Friday, February 19, 2010

Finding specific kinds of files on the web -- the wonders of filetype:

It's sometimes really useful to be able to find a specific kind of file when doing a Google search.  To do this, we use the filetype:  operator.  (Sounds like a scary word, but "operator" just means "tool" -- the thing we put in the query to get the effect we want.)

For instance, you might want to find a Powerpoint presentation on a particular topic, say, the botanical structure of flowers. A good query for this would be:

     [ flower tutorial filetype:PPT ] 

Here, the part of the query  filetype:PPT limits the kinds of results to just Powerpoint files.  (Note that the capitalization doesn't matter.  I just put the file extension in capitals to make it stand out.)

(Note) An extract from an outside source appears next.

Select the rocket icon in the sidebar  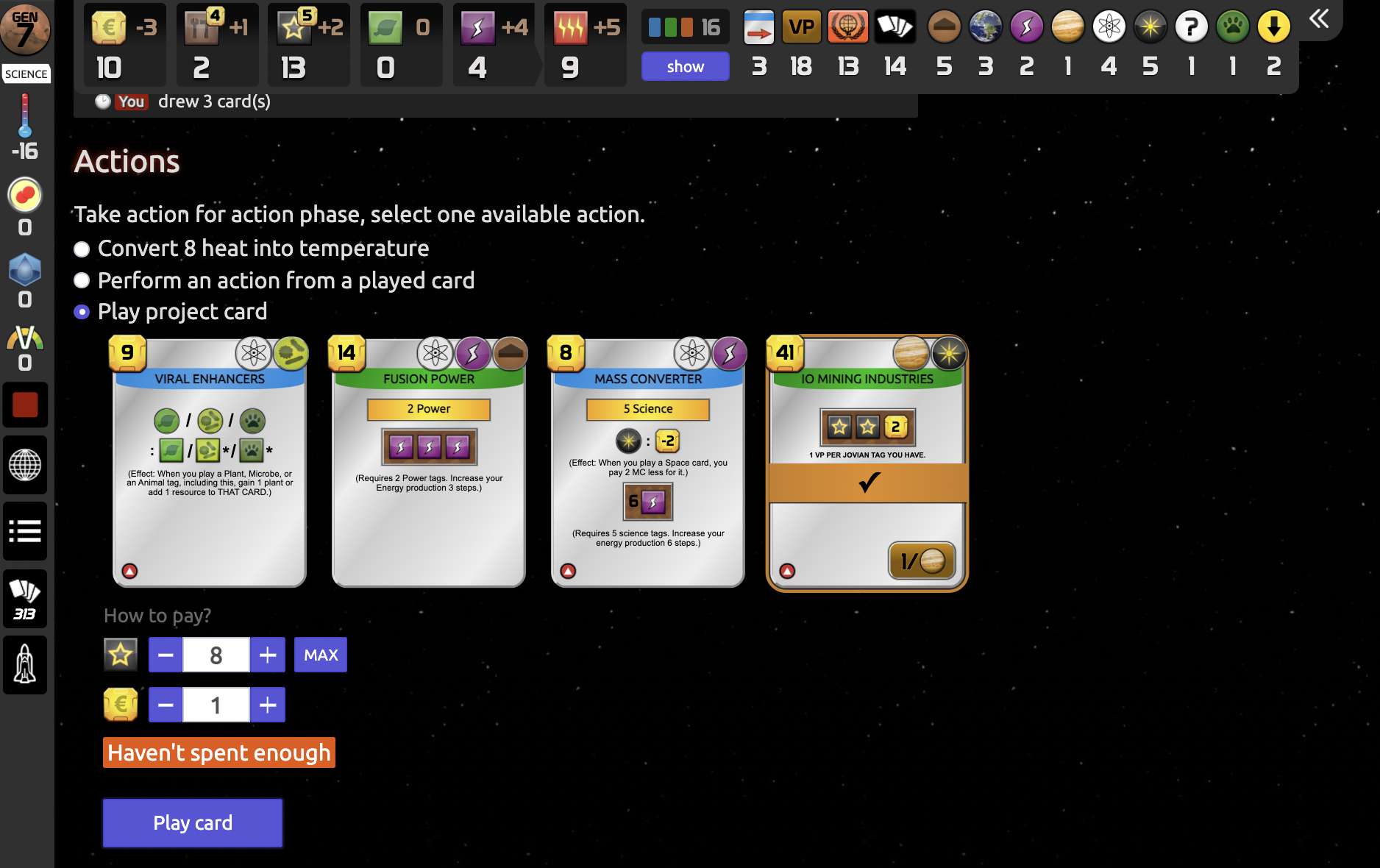[x=25, y=665]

I most often use filetype:  as a way to look for scholarly papers.  I do a fair bit of reading, and often find myself with the name of a paper by a particular author.  

Turns out that academics love to put papers out onto the web in Acrobat format.  That will give the file a PDF extension.  So when I'm looking for a paper by Richard Nisbett and Timothy Wilson, I'll do the query: 

... and that will give me a whole set of papers by Nisbett & Wilson to read.  This handy trick will often work when a paper is otherwise unavailable.. useful to know when you're in deadline mode.

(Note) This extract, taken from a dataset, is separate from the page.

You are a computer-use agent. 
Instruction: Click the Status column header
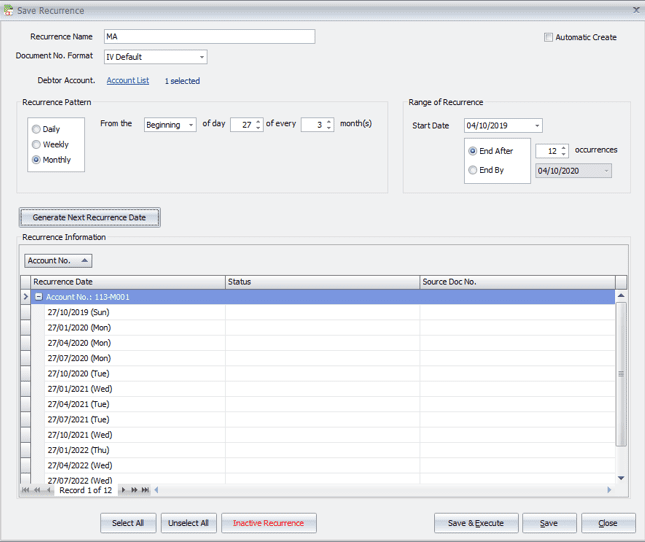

You can combine the filetype operator with other operators to help clarify what would otherwise be ambiguous searches.  For instance, you can use double quotes to get Acrobat files that I've written.  To do this, use a query like:

     [ filetype:PDF  "Daniel M Russell" ] 

Why the double quotes?  Because it will look for those terms "Daniel"  "M"  and "Russell" spelled exactly like that and in that order.  If you take the quotes off of the search, you'll get a million other hits, most of which have nothing to do with me.  (So why didn't I put quotes around Nisbett and Wilson?  Because Nisbett is a very uncommon name.  Alas, Daniel, M and Russell are all super-common, so I used the double quotes to restrict the search JUST to me.)

The remarkable thing is that you can limit your searches to almost ANY kind of file you'd like.  Here's the deep, dark secret:  There's no magical list of file type extensions.... it can be anything you want to search for.

What that means is that if you're looking for a very odd, very strange kind of file, you can limit your searches to just that kind of document.  For example, TSV often stands for "tab-separated values" and usually indicates a data file where the values are separated by tabs (rather than commas, or some other special character).

     [ filetype:TSV data ] 

Would look for TSV files that also mention the term "data" -- a handy thing to know when you're scanning the web for some data sets.

Other handy file extensions to know about:

LWP  -- Lotus Word Pro (a word processor format)
XSL -- Microsoft Excel file
PDF -- Adobe Acrobat (often used for documents with special layout)
TXT -- plain text (usually the format for README files)
PS  -- Adobe PostScript files
MP3 -- audio file format
MP4, AVI, MOV -- video file formats

But, if you want to look for [ filetype:CRAZY ], be my guest.  Search on!